La fête des “Guédés”: un symbolisme qui remet en valeur la culture haïtienne
4 min read“La fête des Guédés reste un événement très significatif pour la communauté du vodou qui met en valeur la culture haïtienne dans un contexte d’acculturation”, rappelle l’anthropologue, chercheur et professeur à l’Université d’État d’Haïti (UEH), Jean Sergo LOUIS, dans une interview accordée à la rédaction Le Quotidien News le 1er novembre 2023.
Dans plusieurs pays du monde, les gens célèbrent les morts et profitent de cette occasion pour déposer des offrandes, des fleurs sur les tombes en mémoire des disparus. Ce rituel fait appel à un ensemble de traditions fortes appartenant à chaque culture. En Haïti, la fête des morts est connue sous le nom de la fête des « Guédés », un rituel annuel dans le vodou haïtien réalisé tous les 1er et 2 novembre. Les cérémonies se déroulent généralement dans les cimetières du pays considérés comme étant la grande maison des « Guédés ». Cependant, il existe un sentiment de rejet de la part des protestants qui en profitent pour organiser des journées de prières dans le but de chasser des « mauvais esprits ». Les chrétiens ne prient pas pour leurs morts, car leur foi leur permet de savoir que la personne décédée est accueillie par le Seigneur.
Les « Guédés » font partie du patrimoine religieux du panthéon haïtien. Selon la religion du vodou, les « Guédés » symbolisent généralement les esprits de la mort. Il y a différents noms attribués aux « Guédés » ; Papa Guédé, Guédé Nibo, Guédé Masaka, Guédé fouillé, Guédé plumage. En ce qui a trait à la symbolisation des couleurs, l’anthro-pologue précise que la couleur noire considérée comme couleur du deuil symbolise le commencement de la vie dans le monde du vodou, le mauve violet évoque la transformation et le blanc la pureté. Ces mélanges de couleurs servent à amener les morts à la vie.

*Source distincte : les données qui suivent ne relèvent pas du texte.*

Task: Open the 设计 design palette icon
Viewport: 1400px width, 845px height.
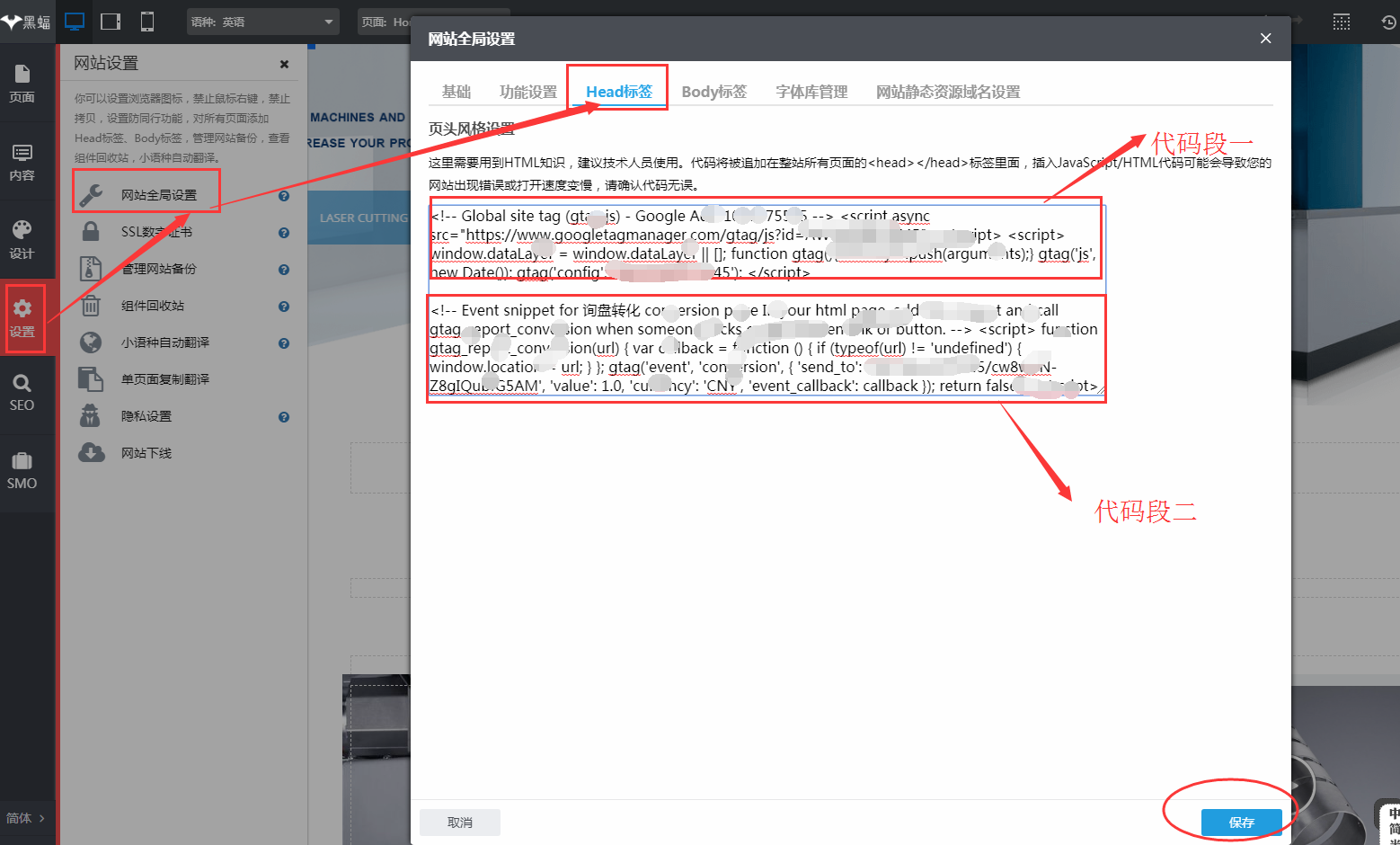Action: [22, 239]
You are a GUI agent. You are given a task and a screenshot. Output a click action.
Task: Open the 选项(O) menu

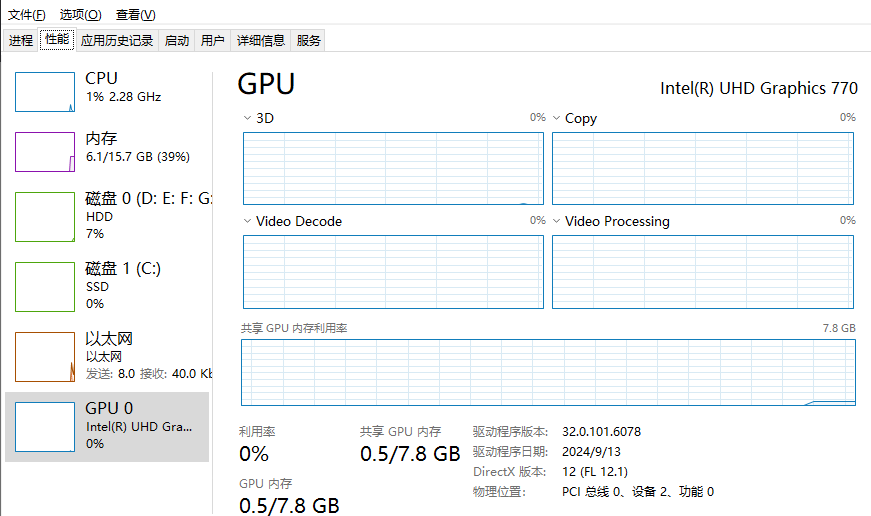(80, 15)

« La fête des Guédés est un élément fondamental dans la religion du vodou haïtien. Ce rendez-vous est crucial pour les vodouisants, il marque le retour temporaire des esprits dans l’univers du vodou. Pour témoigner leur respect vis-à-vis des esprits, les pratiquants du vodou nettoient les tombes. Ils dansent et chantent au rythme des musiques du vodou et de rara, tracent des vèvè, et apportent des fleurs pour honorer la mémoire des défunts », indique l’anthropologue Jean Sergo Louis en rappelant que la vénération des morts n’a pas lieu seulement le jour de la fête des « Guédés ». Car dans la conception du vodou, elle fait partie d’une pratique quotidienne. Les vivants communiquent souvent avec les morts pour qu’ils puissent intervenir pour les protéger.
Ce rituel permet aux « Guédés de garder leur rapport harmonieux avec les morts. Les pratiquants du vodou en profitent pour présenter leurs demandes auprès des esprits. « Dans la cosmogonie du vodou, il n’y a pas une séparation entre les vivants et les morts, c’est pourquoi les vivants veulent toujours restés attachés avec les morts. La présence des morts est très significative dans le culte du vodou », ajoute le professeur Sergo Jean Louis.
« Fêter la fête des Guédés, c’est en effet une façon de transcender la réalité, de casser les formes, d’essayer de comprendre l’univers du vodou. Elle remet en question un ensemble de traditions propres au vodou. Les Guédés se rattachent à la biodiversité et au corps de l’humain. Cela s’explique clairement par les mises en scène, les personnes en transe utilisent souvent leur corps, plus précisément leurs yeux, leurs parties génitales en y ajoutant beaucoup de piment cru et du ‘’clairin’’. Ils lancent des propos qui font appel à la sexualité. Bien que la façon par laquelle se manifestent les esprits des guédés fait l’objet de critiques sociales, ces rituels restent et demeurent l’identité des guédés », explique-t-il en précisant que c’est tout simplement le défi d’accepter la différence, car nous ne disons pas les choses avec le même langage. Les « Guédés » ont leur propre langage.
« Toutefois, l’utilisation du piment cru et du ‘’clairin’’ par les « Guédés » dans leur corps reste un phénomène mystérieux. Comment le corps peut-il se métamorphoser pour supporter la douleur ? Est-ce que le mélange de piment cru et de ‘’clairin’’ ne contient peut-être pas une substance qui peut aider le corps à résister contre la douleur ? Ces questions font appel à la science. Peut-être, faudrait-il mettre en place un vaste laboratoire pour essayer de comprendre ce phénomène », se demande le chercheur en soulignant que ce phénomène devrait interpeller les biologistes, les chimistes, les ethnologues, les anthropologues, etc.